2. Fat-shaming works against weight loss on a metabolic level, and may contribute to chronic disease. Exposure to weight-based stigma and fat-shaming statements has been shown to increase cortisol levels. Cortisol is a stress hormone, and has been shown to inhibit weight loss. It also works against insulin, thereby increasing blood sugar levels. [3, 4]
3. Fat-shaming makes people exercise less. Research has shown that the more weight-based stigma people experience, the more they avoid exercising [2, 5]. There is no evidence that shaming people for their weight motivates them to exercise, and in fact, it seems to do the opposite.
4. Fat-shaming makes people eat more. Exposure to weight-based stigma leads to increased caloric consumption [6, 7]. This directly challenges the notion that shaming individuals to lose weight will have any sort of positive or motivating effect.

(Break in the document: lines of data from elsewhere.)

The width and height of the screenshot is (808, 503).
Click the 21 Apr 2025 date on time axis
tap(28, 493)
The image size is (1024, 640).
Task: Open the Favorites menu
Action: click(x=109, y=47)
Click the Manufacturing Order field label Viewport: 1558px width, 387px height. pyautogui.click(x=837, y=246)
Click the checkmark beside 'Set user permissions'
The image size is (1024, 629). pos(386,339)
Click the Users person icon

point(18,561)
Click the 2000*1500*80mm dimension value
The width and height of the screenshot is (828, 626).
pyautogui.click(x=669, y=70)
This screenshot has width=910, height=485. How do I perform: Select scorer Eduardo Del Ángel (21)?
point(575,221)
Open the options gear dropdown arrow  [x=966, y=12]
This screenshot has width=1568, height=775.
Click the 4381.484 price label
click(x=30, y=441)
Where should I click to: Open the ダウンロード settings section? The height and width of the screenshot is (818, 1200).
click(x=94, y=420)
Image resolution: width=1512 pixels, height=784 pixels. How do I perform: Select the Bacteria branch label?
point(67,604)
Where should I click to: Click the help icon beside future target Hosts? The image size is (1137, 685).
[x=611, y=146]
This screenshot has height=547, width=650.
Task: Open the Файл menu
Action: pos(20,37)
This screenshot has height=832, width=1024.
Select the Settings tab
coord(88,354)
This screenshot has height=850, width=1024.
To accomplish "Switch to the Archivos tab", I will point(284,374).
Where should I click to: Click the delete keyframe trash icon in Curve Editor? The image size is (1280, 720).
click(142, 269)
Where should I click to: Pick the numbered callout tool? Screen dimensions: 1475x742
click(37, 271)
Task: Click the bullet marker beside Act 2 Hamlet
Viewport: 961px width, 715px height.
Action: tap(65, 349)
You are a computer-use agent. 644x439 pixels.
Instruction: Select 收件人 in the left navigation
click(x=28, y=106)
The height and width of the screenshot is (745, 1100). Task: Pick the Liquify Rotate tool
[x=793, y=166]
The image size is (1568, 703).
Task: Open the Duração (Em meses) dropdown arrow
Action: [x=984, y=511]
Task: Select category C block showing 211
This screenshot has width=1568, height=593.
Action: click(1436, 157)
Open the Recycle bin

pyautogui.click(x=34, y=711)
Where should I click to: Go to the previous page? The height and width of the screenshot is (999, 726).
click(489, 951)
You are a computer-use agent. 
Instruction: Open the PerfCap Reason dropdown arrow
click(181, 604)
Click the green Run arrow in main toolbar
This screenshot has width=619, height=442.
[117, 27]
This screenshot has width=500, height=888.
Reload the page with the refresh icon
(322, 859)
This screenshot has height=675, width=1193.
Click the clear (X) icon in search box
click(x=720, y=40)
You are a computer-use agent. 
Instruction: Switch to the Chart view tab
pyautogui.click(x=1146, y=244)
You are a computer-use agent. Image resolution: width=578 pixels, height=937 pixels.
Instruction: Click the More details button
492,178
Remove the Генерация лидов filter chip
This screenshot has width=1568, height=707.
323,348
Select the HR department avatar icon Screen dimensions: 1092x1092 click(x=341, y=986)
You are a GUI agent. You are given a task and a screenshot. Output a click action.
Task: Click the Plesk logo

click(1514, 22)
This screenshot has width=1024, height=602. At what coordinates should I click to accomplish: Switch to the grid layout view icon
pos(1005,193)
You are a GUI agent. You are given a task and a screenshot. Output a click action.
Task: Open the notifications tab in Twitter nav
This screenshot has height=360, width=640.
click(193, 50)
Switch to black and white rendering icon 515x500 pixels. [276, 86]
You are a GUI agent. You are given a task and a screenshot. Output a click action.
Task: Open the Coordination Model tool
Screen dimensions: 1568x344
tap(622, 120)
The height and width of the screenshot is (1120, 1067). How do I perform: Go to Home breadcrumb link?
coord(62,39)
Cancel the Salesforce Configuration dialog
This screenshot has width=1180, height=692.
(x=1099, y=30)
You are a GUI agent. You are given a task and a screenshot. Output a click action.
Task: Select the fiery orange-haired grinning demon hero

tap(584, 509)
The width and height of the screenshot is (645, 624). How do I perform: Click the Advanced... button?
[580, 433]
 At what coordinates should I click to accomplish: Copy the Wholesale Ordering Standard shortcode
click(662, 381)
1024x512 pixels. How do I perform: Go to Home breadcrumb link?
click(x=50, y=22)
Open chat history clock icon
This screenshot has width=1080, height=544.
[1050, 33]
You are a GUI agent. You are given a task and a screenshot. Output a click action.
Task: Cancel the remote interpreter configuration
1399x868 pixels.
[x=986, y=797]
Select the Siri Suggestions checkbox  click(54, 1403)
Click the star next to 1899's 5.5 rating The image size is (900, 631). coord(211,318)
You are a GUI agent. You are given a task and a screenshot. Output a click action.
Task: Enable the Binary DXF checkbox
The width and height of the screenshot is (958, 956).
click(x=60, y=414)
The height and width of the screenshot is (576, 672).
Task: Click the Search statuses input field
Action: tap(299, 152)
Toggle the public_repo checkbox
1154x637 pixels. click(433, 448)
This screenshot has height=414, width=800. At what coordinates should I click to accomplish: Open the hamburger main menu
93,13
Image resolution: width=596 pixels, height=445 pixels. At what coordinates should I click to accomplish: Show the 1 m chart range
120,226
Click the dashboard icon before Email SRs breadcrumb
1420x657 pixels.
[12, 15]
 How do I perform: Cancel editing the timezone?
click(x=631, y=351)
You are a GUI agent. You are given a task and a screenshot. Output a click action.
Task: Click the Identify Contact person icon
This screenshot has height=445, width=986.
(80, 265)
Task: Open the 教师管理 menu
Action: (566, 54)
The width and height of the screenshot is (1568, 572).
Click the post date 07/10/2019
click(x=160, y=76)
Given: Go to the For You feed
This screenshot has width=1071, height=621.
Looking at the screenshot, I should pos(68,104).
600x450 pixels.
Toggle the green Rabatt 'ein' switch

5. Do you really need a reason to be kind? Fat-shaming has been associated with a myriad of negative effects on mental and physical health, and has never been shown to have a positive, motivating effect on individuals. Most importantly, though, all people are worthy of respect and should not be judged, shamed, or pressured to act differently due to their weight or appearance.
The next time you’re thinking of making a comment about someone’s weight out of a desire to ‘motivate them’, or supposed concern about their health, consider the points above. You’re only doing harm to people’s mental and physical health when you engage in fat-shaming behaviour.
References are included below the break, and I’m happy to chat about any of the above in more detail on request.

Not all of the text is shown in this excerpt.